Using gganimate with ggmap

Combining gganimate with ggmap can be used to create animations of geographic data. I give a few examples using data from Nashville Open Data.

Maximilian Rohde https://maximilianrohde.com
01-06-2021
library(tidyverse)
library(ggmap)
library(gganimate)

# ggplot2 themes
library(cowplot)

# Formatting of HTML tables
library(kableExtra)

Overview

Animating your ggplot2 visualizations is easy using the gganimate package. But did you also know that gganimate can be used with the ggmap package to animate geographic data?
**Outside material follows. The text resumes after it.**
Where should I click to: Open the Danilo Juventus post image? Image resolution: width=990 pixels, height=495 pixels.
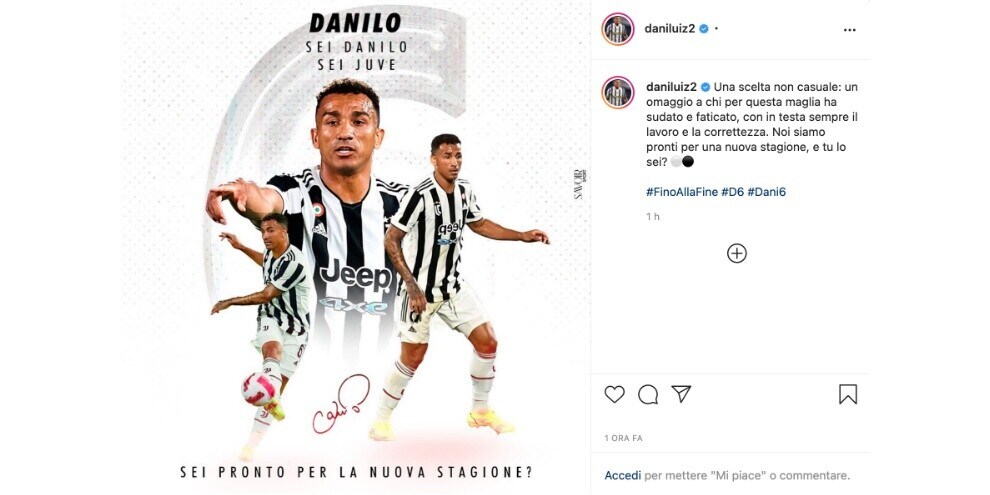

Using data from Nashville Open Data, we’ll create an animation to visualize the spatial evolution of parks in Nashville over time.

Data cleaning and exploration

First, let’s load in the data. We can load the data directly from the URL using read_csv().

# Read in data
df <- read_csv("https://data.nashville.gov/resource/74d7-b74t.csv")

Let’s take a look at the first couple rows.

head(df, 2) %>% 
  # table styling for HTML output
  kable(format = "html") %>%
  kable_styling("striped") %>%
  scroll_box(width = "100%")
park_name acres year_established community_center nature_center playground ada_accessible restrooms_available picnic_shelters picnic_shelters_quantity dog_park baseball_fields basketball_courts volleyball soccer_fields football_multi_purpose_fields tennis_courts disc_golf skate_park swimming_pool spray_park golf_course walk_jog_paths hiking_trails horse_trails mountain_bike_trails boat_launch camping_available_by_permit fishing_by_permit lake canoe_launch community_garden historic_features notes mapped_location
Paradise Ridge Park 98.41 2013 Yes No Yes Yes Yes Yes 1 No No Yes No No No No No No No No No Yes No No No No No No No No No No community meeting space, gym, playground, walking trail, 1 reservable picnic shelter, outdoor basketball court 3000 Morgan Rd Joelton, TN 37080 (36.335583, -86.85995)
Crooked Branch Park 84.00 2012 NA NA No No No No 0 No No No No No No No No No No No No No No No No No No No No No No No Natural area with walking trails 116D Ray Ave Lakewood, TN 37138 (36.241016, -86.640834)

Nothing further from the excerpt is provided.